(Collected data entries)
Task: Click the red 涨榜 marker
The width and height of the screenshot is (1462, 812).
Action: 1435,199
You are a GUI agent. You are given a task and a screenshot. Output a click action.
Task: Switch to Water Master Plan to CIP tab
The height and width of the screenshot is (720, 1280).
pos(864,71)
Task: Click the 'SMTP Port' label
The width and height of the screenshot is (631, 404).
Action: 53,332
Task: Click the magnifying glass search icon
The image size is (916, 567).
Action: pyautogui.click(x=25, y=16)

--

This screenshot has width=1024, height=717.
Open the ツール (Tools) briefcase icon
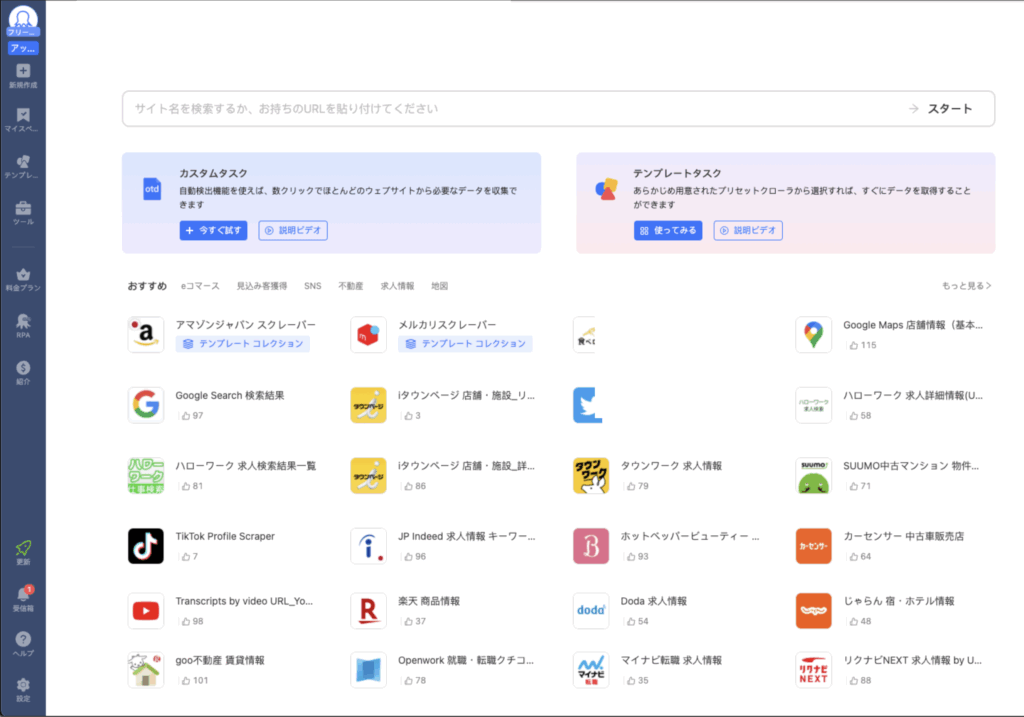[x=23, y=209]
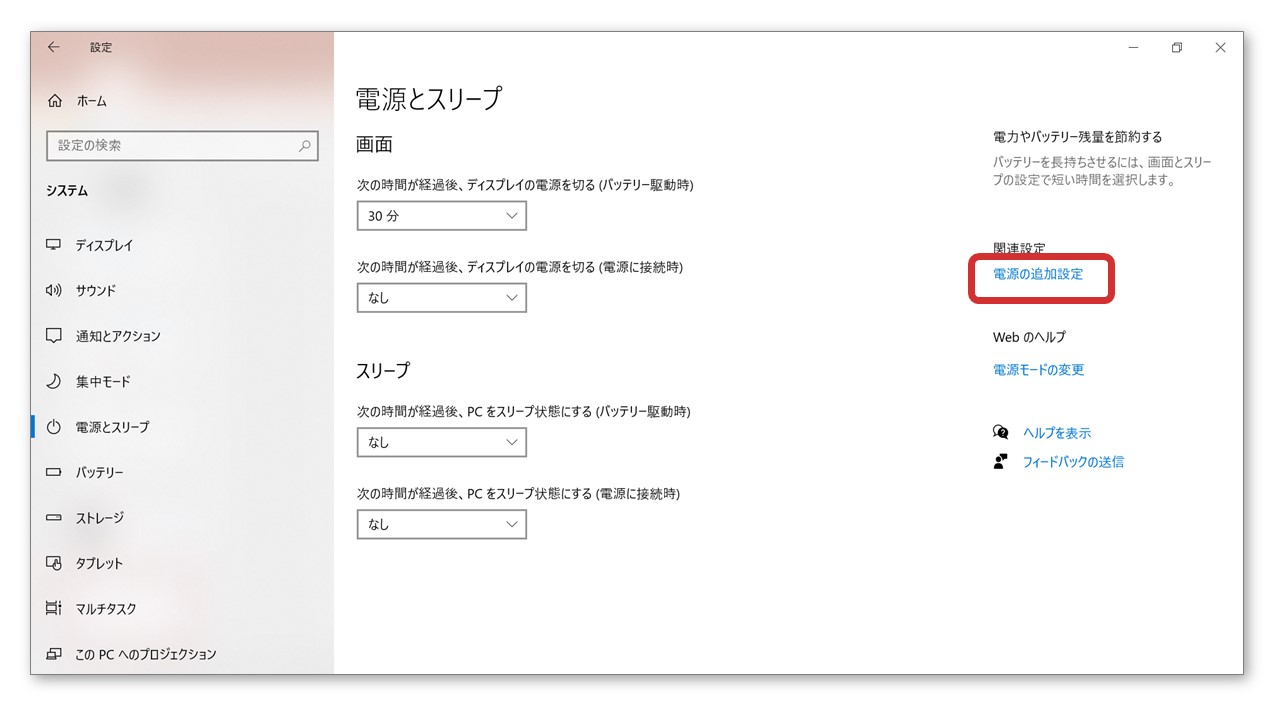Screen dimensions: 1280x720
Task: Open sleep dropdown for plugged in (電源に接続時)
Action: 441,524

**What you should do:** Copy out the lines above exactly, beginning at the one that contains "Task: Click the red 涨榜 marker" and ending at the one that contains "Task: Switch to Water Master Plan to CIP tab".

**Written response:**
Task: Click the red 涨榜 marker
The width and height of the screenshot is (1462, 812).
Action: 1435,199
You are a GUI agent. You are given a task and a screenshot. Output a click action.
Task: Switch to Water Master Plan to CIP tab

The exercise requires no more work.